◆ Stored data ◆
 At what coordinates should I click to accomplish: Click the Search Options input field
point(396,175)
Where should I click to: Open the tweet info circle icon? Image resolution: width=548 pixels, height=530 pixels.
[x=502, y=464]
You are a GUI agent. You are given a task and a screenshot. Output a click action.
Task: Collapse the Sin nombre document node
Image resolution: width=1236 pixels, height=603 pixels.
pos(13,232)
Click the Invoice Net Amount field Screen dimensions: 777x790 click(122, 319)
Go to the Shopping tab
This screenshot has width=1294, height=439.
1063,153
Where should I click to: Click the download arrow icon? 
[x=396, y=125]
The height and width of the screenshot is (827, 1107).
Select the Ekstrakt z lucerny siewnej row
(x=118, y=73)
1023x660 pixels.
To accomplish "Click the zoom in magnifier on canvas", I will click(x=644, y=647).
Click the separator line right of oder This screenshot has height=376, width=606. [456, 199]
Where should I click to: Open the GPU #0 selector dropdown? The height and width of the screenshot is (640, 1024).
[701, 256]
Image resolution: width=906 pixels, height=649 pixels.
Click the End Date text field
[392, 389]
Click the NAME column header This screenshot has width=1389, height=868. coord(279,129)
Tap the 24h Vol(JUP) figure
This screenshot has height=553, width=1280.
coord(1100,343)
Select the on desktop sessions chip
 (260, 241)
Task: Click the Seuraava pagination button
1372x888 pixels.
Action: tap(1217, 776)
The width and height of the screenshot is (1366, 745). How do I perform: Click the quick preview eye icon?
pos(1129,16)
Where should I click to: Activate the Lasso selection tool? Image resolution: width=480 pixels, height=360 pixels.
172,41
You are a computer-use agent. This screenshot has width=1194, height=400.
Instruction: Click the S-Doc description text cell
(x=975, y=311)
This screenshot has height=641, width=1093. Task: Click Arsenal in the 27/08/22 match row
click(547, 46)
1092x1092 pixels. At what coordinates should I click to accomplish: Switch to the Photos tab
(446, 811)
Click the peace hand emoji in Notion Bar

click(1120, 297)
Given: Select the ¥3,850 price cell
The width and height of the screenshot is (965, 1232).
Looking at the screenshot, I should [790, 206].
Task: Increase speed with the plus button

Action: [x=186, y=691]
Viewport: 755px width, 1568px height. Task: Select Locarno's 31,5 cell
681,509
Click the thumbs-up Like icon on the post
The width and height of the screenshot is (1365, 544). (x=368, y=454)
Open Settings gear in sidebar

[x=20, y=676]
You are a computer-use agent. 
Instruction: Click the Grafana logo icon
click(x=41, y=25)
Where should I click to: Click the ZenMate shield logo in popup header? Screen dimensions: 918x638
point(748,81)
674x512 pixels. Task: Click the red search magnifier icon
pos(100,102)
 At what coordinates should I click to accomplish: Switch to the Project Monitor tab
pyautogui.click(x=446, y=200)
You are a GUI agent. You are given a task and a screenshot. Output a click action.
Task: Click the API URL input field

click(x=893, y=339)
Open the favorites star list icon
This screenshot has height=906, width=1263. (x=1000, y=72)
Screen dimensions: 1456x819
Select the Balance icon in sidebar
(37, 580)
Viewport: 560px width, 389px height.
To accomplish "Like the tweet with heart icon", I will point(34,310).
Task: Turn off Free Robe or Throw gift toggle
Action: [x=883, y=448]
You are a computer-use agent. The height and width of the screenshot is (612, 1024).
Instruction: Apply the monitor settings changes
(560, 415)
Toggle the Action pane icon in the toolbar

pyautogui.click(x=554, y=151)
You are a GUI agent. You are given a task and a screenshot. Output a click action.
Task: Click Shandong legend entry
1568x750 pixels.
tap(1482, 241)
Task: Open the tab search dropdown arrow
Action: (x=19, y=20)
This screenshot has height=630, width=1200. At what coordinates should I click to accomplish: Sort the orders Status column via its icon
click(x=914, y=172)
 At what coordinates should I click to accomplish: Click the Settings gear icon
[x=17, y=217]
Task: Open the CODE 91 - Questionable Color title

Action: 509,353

◆ Assigned task ◆
Counting only lines with the word "computer" in them, say how many there are in the entries above, with no other words.

◆ Answer section ◆
3